Der Begriff „Gemeindezentrum“ oder „Gemeindehaus“ ist gebräuchlich z. B. für christliche, jüdische und islamische Einrichtungen. Die Begriffe „kirchliches Gemeindehaus“ und „Kirchenzentrum“ werden in christlichen Gemeinden verwendet, im Bereich der katholischen Kirche spricht man von Pfarrzentrum, Pfarrheim oder Pfarreiheim. In der Schweiz wird ein solches Gebäude auch als Kirchgemeindehaus bezeichnet, um es vom säkularen Gemeindehaus zu unterscheiden.
Im Islam hat die Moschee, im Judentum die Synagoge neben dem Gebet immer auch die Funktion eines sozialen Treffpunkts. Im deutschen Sprachraum benutzen diese Religionsgemeinschaften daher auch den Begriff „Gemeindezentrum“. In mehreren islamischen Gemeinden wurde für den Rechtsträger der Moschee der Name „Islamisches Gemeindezentrum e. V.“ gewählt.[1][2] In analoger Weise begegnet Gemeindezentrum auch als Bezeichnung für buddhistische (Wat) und hinduistische Räumlichkeiten.[3]
Oft wird einem Gemeindezentrum ein Name gegeben, etwa der des Pfarrpatrons (z. B. Marienheim), einer lokal oder allgemein bekannten Persönlichkeit (Pfarrer-XY-Haus) oder ein biblischer oder religiöser Begriff (z. B. Die Arche).

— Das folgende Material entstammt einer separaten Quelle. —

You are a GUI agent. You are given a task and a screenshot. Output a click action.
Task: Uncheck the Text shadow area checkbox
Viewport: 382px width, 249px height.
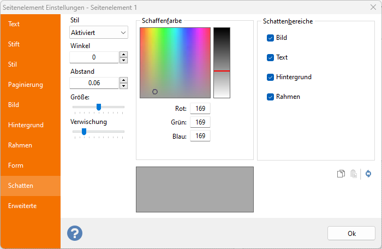pos(270,58)
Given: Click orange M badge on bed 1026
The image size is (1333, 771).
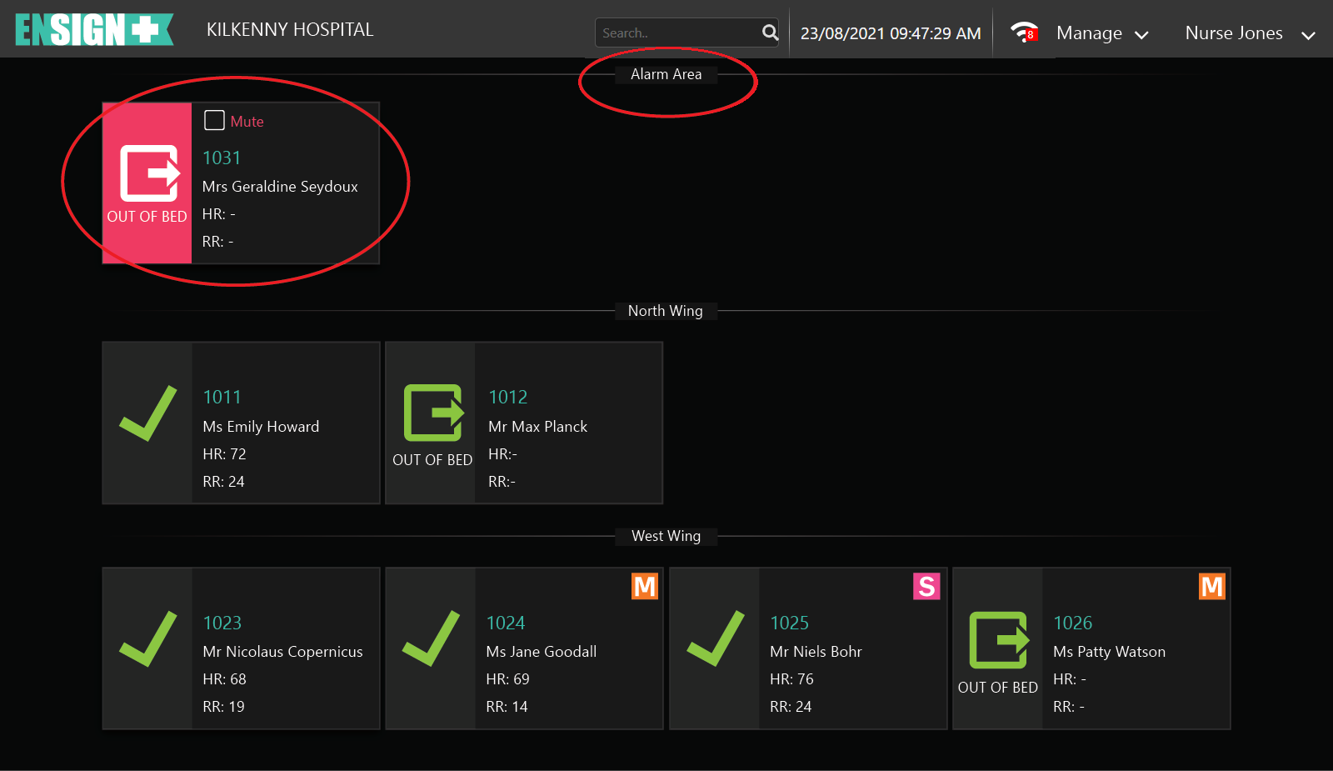Looking at the screenshot, I should 1211,587.

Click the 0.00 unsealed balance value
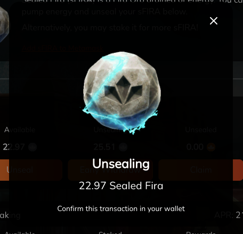[x=195, y=147]
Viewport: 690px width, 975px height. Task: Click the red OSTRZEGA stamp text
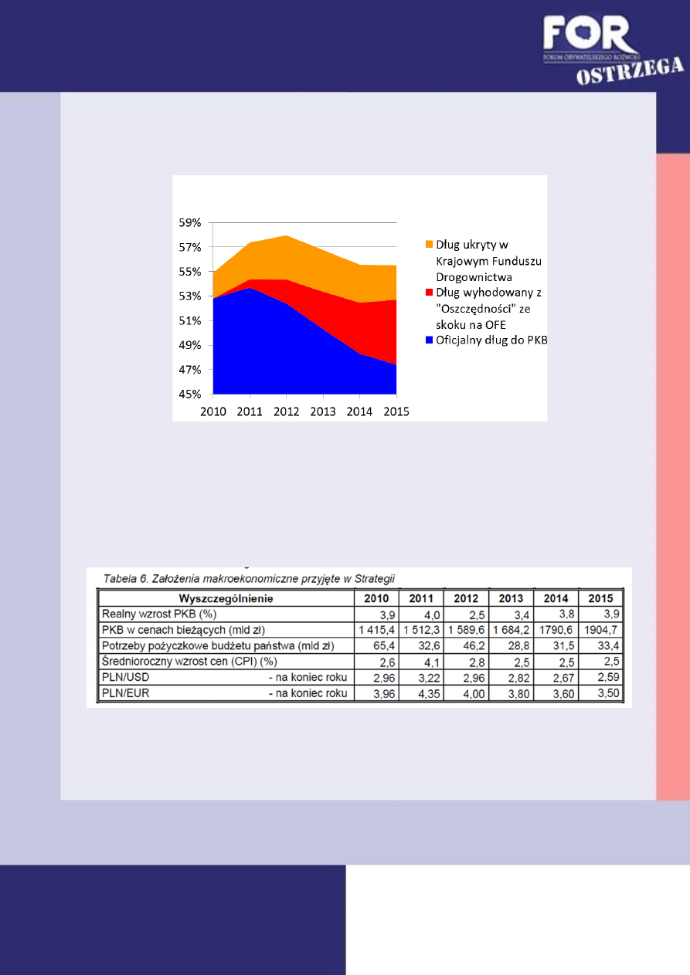point(631,73)
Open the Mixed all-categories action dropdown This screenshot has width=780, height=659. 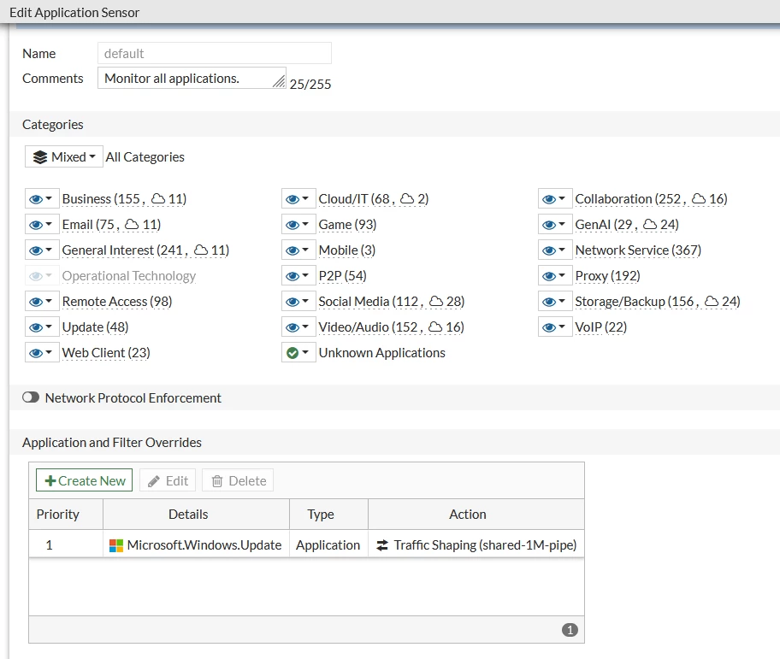click(x=64, y=156)
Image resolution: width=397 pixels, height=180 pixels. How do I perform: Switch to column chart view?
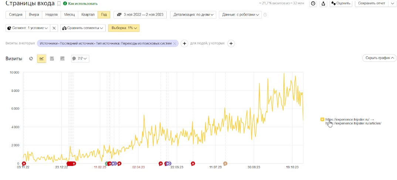point(62,59)
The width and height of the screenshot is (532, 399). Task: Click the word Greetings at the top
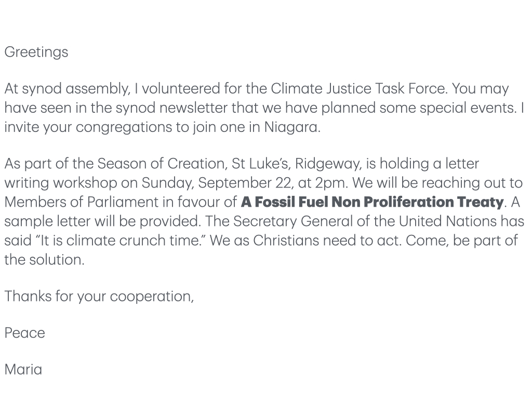point(36,52)
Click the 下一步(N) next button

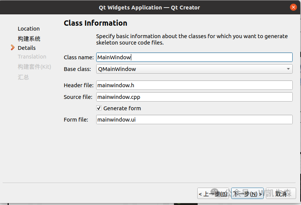click(247, 194)
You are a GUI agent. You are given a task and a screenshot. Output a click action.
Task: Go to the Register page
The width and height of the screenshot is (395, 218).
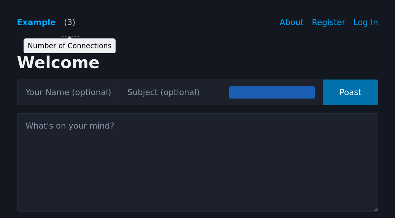tap(328, 22)
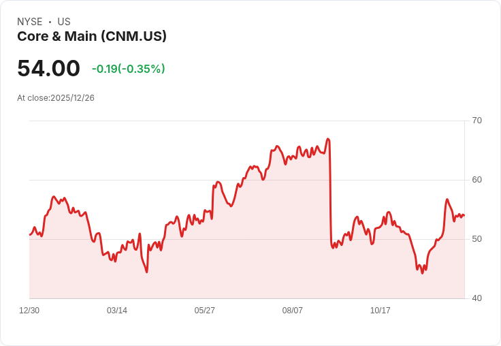The image size is (501, 346).
Task: Select the 54.00 current price
Action: tap(48, 68)
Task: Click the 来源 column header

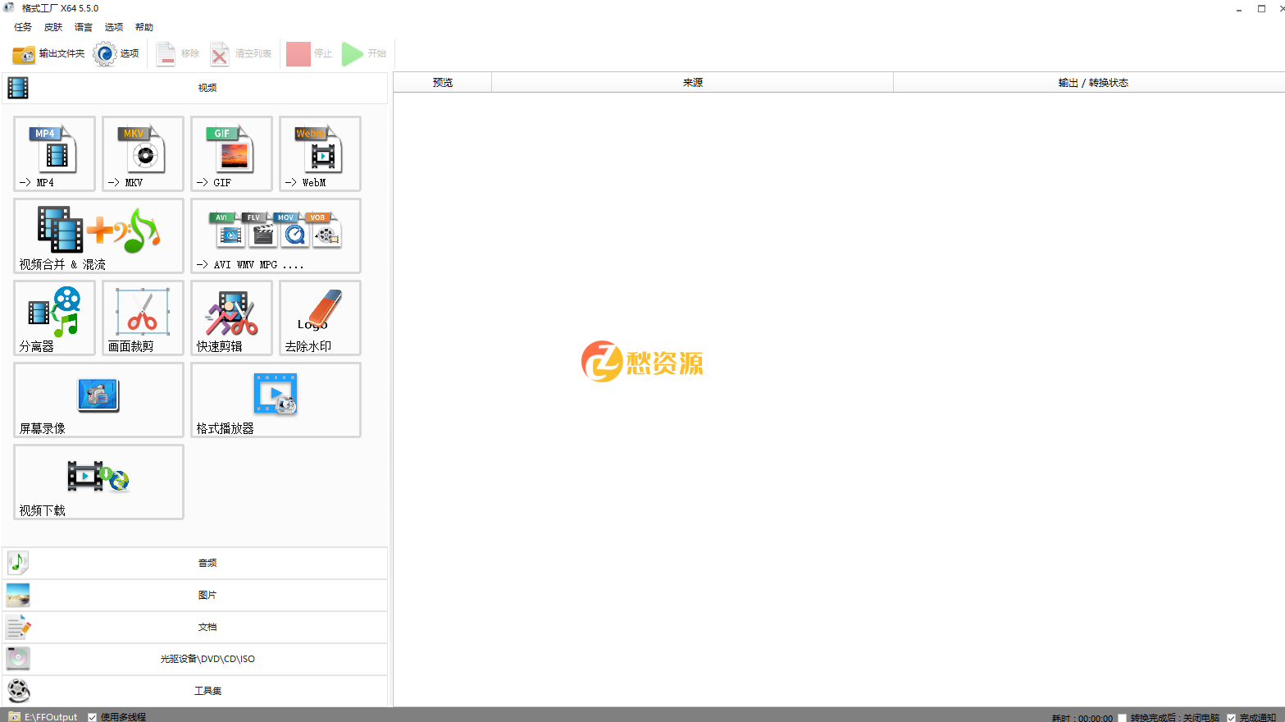Action: (x=692, y=83)
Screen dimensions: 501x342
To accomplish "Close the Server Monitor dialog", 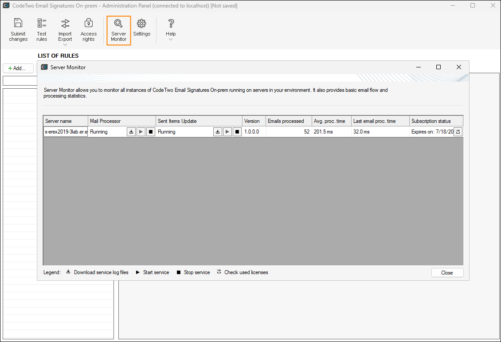I will click(x=447, y=272).
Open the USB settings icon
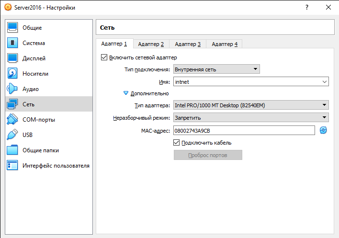The height and width of the screenshot is (238, 339). tap(12, 135)

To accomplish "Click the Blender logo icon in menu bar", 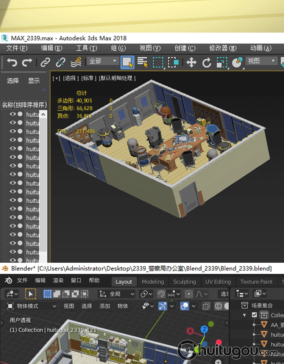I will coord(8,281).
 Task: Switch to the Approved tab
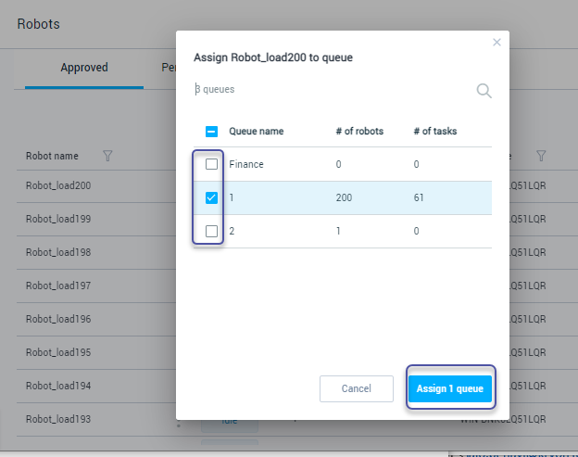(84, 68)
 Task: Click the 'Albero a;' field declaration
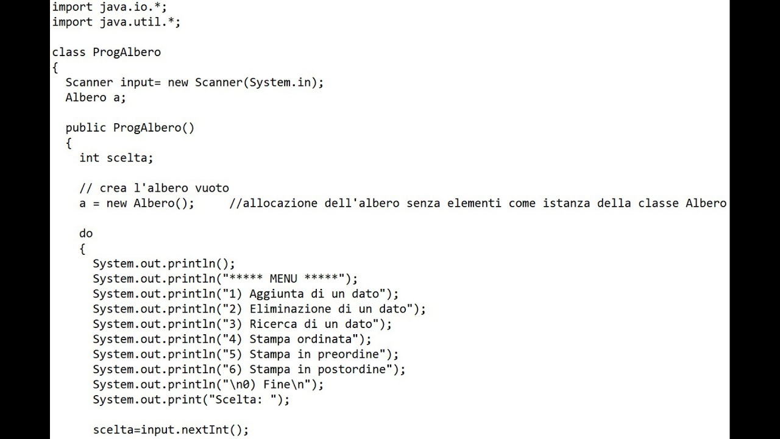point(95,98)
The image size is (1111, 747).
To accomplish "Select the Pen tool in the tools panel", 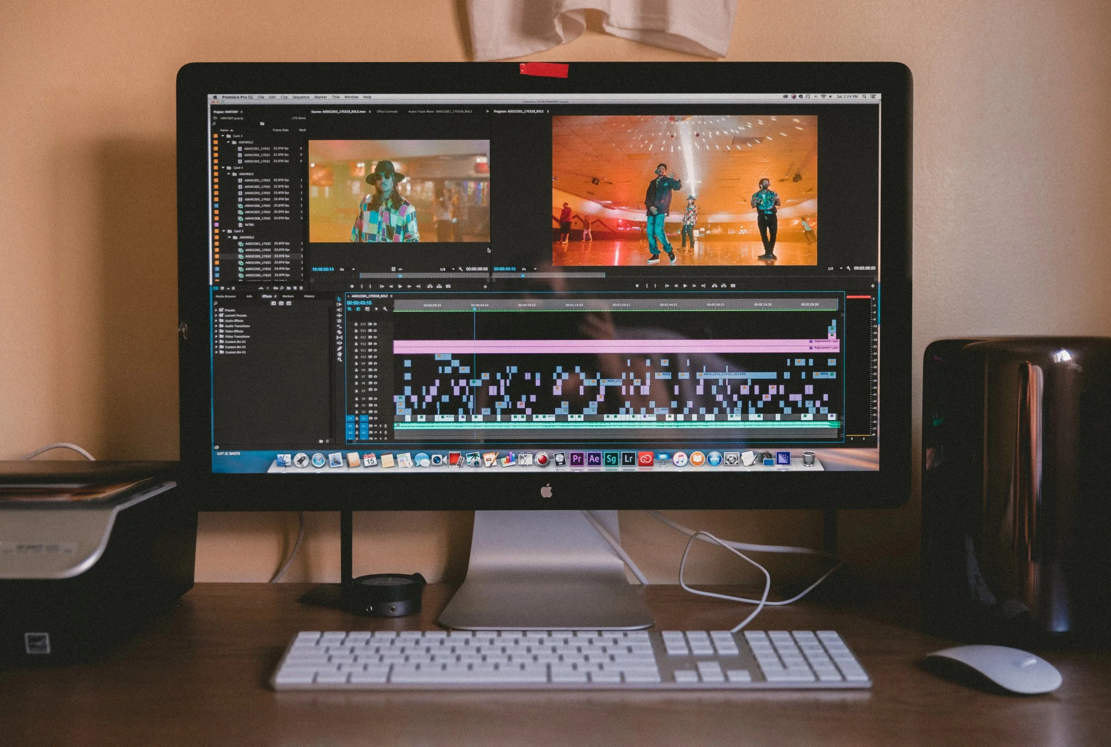I will pyautogui.click(x=339, y=348).
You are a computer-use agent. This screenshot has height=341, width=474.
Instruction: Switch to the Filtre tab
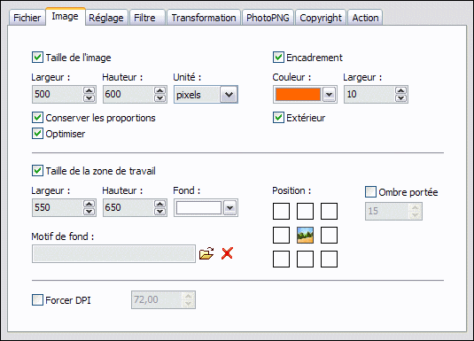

In Gemeinden ohne separate Kirche, Synagoge oder Moschee dient ein zentraler Raum des Gemeindezentrums als Gottesdienstraum, der auch ständig hierfür ausgestattet ist, bei christlichen Gemeinden etwa mit Altar, Lesepult und Orgel. Es finden sich vielfach variable Lösungen, bei denen der Gottesdienstraum nach Bedarf durch verschiebbare Wände um benachbarte Räume erweitert werden kann oder für eine Mehrfachnutzung offengehalten wird. Die Einbeziehung eines Gottesdienstraumes ins Gemeindezentrum kann dauerhaft sein oder – etwa in Neubau- oder Diasporagebieten – eine Interimslösung bis zum Bau eines Gotteshauses darstellen. Auch bei bestehender Kirche kann der Gottesdienstraum seine Funktion bei besonderen Anlässen behalten, etwa für eine Nutzung als Winterkirche. In islamischen Gemeinden bestehen vielerorts Hinterhofmoscheen mit Betsaal und Begegnungsraum, oft als Vorstufe für eine Moschee. Zu jüdischen und islamischen Gotteshäusern gehören separate Gebetsräume für Frauen und die Orte für die vorgeschriebenen rituellen Waschungen.
Eine wesentliche Funktion eines Gemeindezentrums ist die Bereitstellung eines oder mehrerer Versammlungsräume. Das Raumprogramm ist üblicherweise auf die Größe der Gemeinde abgestimmt. In der Regel ist auch eine Teeküche vorhanden.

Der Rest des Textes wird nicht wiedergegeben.